CMS, SEO and Accessibility
The following is taken from a posting by Dan Zambonini, Box UK's technical director, on http://www.e-consultancy.com.
It used to be that Content Managed websites implied doom and gloom for search engine inclusion and ranking. With the ‘opening up’ of search engine algorithms, and a little applied technology, CMS delivered web sites then began to avoid exclusion. Now, with experience and a little effort, a CMS can be used to SEO advantage, allowing easily optimised output and rapid response to the (increasingly often) alteration of search engine algorithms.
At a basic level, your CMS should allow the pages to be indexed. There are two common causes for exclusion:
- Query strings – dynamically generated URLs that contain ‘?’ and ‘amp;’ characters.
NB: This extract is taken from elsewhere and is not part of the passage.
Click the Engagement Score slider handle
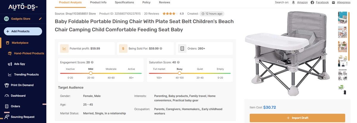Image resolution: width=357 pixels, height=123 pixels. tap(91, 73)
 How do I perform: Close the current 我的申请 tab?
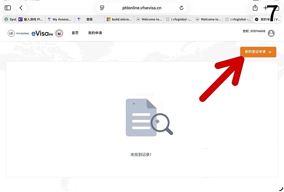click(257, 19)
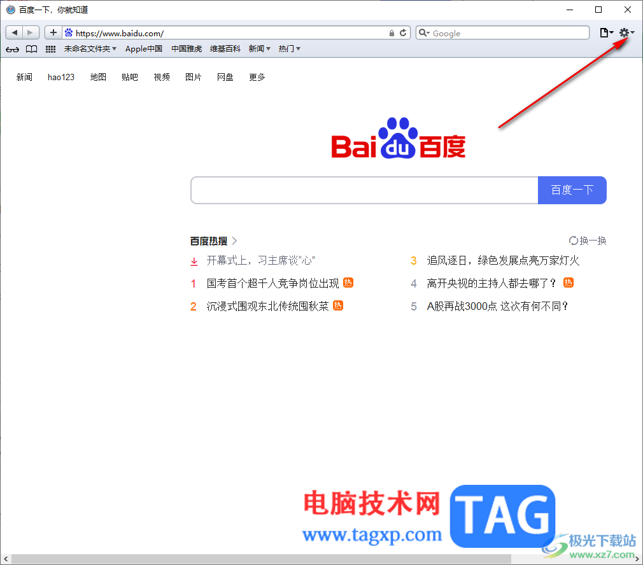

These can be removed, or replaced, using ‘URL rewriting’ – a technique that involves a web-server plug-in (e.g. mod_rewrite for Apache or IIS_rewrite for IIS), and the conversion of these special characters to a ‘directory’ style URL (e.g. /news/document/latest.html).
- Session IDs. Many modern sites use ‘sessions’ to allow the persistent tracking of a user throughout a site (so that the user remains logged-in, or for user-path analysis, etc.). To allow this ‘persistence’ across multiple pages of a site, the CMS will create a unique number (session id) for the user, and store it in a) a cookie, b) a per-session cookie, or c) the query string (URL) of each internal link. As many users/browsers will not allow cookies, a) and b) are often replaced by c) when the CMS cannot create a cookie for the user. The Google spider, amongst others, will not accept cookies, and the site may therefore include the session id in URLs for the Google spider. As Google needs to uniquely identify each page (so that it doesn’t re-index the same page multiple times), this session id will present Google with different URLs for each visit (a new session is started on each visit), and as Google cannot obtain a single unique URL for each page, it won’t index the site. To prevent this, sessions (or at least URL based session ids) should be switched off for any search-engine-spider visits. Search engine spiders can be detected (and sessions switched off accordingly) by detecting the robot’s identifier in the HTTP headers.
With these basic problems corrected, you can then begin to optimise your code for better rankings. There are a number of common SEO techniques, which are well documented (see other postings on e-consultancy), but I just thought I’d briefly touch on the issue of accessibility with relation to SEO.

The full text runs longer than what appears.